Straws and Camels
Usual weekend custody suite nonsense for me, where everything blurs into one constant flow of the same questions again and again, swearing at NSPIS, drink drives at 7am (the adverts are true about the morning after the night before) and a general sense of not really having as much idea as I should about whats going on.
Its a strange existence in custody, no natural light for however many hours I'm there, emerging blinking like a surprised badger in daylight when I'm finally allowed home.
Anyway nobody died or was illegally dealt with, which is the short summary of my custody life- so have a tale from when I was allowed out the other week.
Domestic incidents are the bread and butter of police work. I honestly could not tell you how many I've been to.
In years gone by, domestic incidents between partners were largely ignored by police- it was generally accepted by us - and the courts, CPS and everyone else- that matters between husband and wife were to be kept private.
Today, things are quite different, and rightly so. If there is a domestic incident, a whole roll call of procedures are implemented. This is but one of a hundred standard operating procedures for different types of calls, most of which are designed either for appeasement for a particular "end user" group, or to give the "specialists" who should end up taking it on the minimum amount possible to do. Some of these SOPs are completely useless and make no concession to the realities of response policing.
However, the domestic violence policy is one I actually agree with wholeheartedly and make sure the PC's do their jobs properly, and aren't tempted to revert to the "good old days" of a suggestion that they keep the noise down next time.

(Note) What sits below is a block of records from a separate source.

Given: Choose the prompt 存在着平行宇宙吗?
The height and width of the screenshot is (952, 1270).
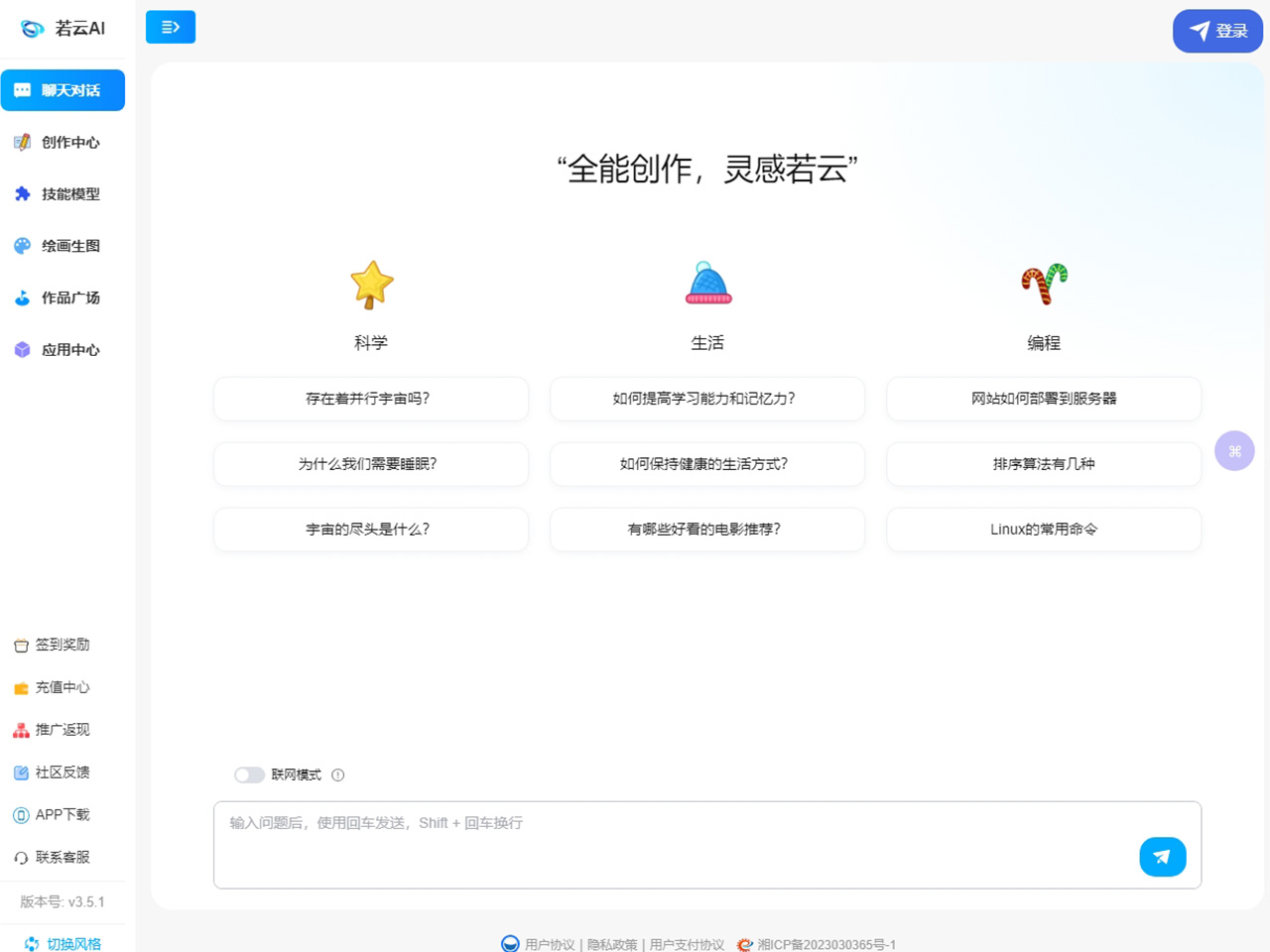Looking at the screenshot, I should pyautogui.click(x=370, y=399).
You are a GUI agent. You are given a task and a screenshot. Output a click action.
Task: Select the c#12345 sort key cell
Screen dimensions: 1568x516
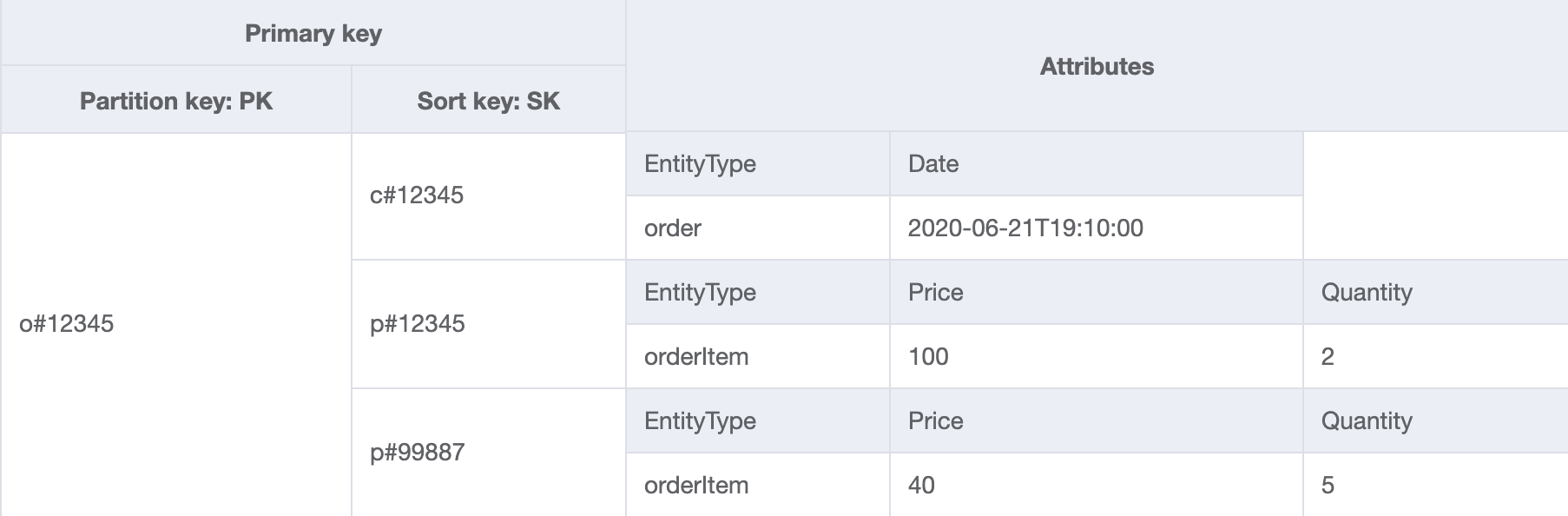point(489,195)
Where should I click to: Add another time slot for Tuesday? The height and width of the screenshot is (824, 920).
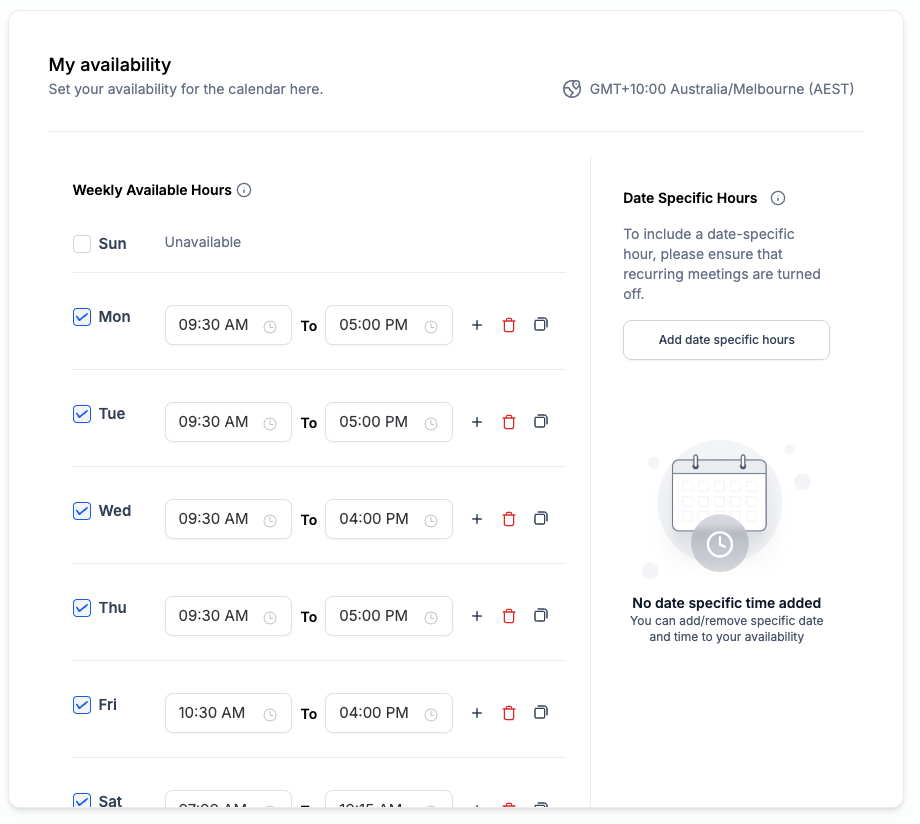477,422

I went to a middle aged lady the other day. It took her 16 years to call us.
As I sat round the coffee table with her 4 children at 3am, she recounted how within a year of their being married, the abuse started. Nothing ever major, the occasional backhand, a constant stream of denigrating abuse. She left him once, twice, but always came back after the extended family got involved, put pressure on her to go back and keep things proper and not bring shame. They'd have words with him too, and he'd promise he'd change.
Of course, he never did. But having given up work to bring up the children, she was now dependent on him for income.
In terms of what happened for them to call us, again it was nothing "major"- no broken jaws or stab wounds, both of which I've seen before- it was a slap, hairpulling, typical bully stuff. But it was the fear factor which finally prompted her to call. A day of silent treatment over husbands's new girlfriend led to him going for her in the evening.
It might have been much worse but for the intervention of their eldest son who burst into the room when it was still at the hairpulling stage. He was still a boy really but finding himself as he grows up his first steps as a man are standing up to his own dad, stopping him attacking his own mum.
What really made me mad was his attitude when I called in later to custody. Arrogant, confident. Couldn't resist a couple of derogatory comments about how ungrateful she was and how much he gave her.
I didn't say anything to him. Custody suites are covered with audio recording cameras, after all.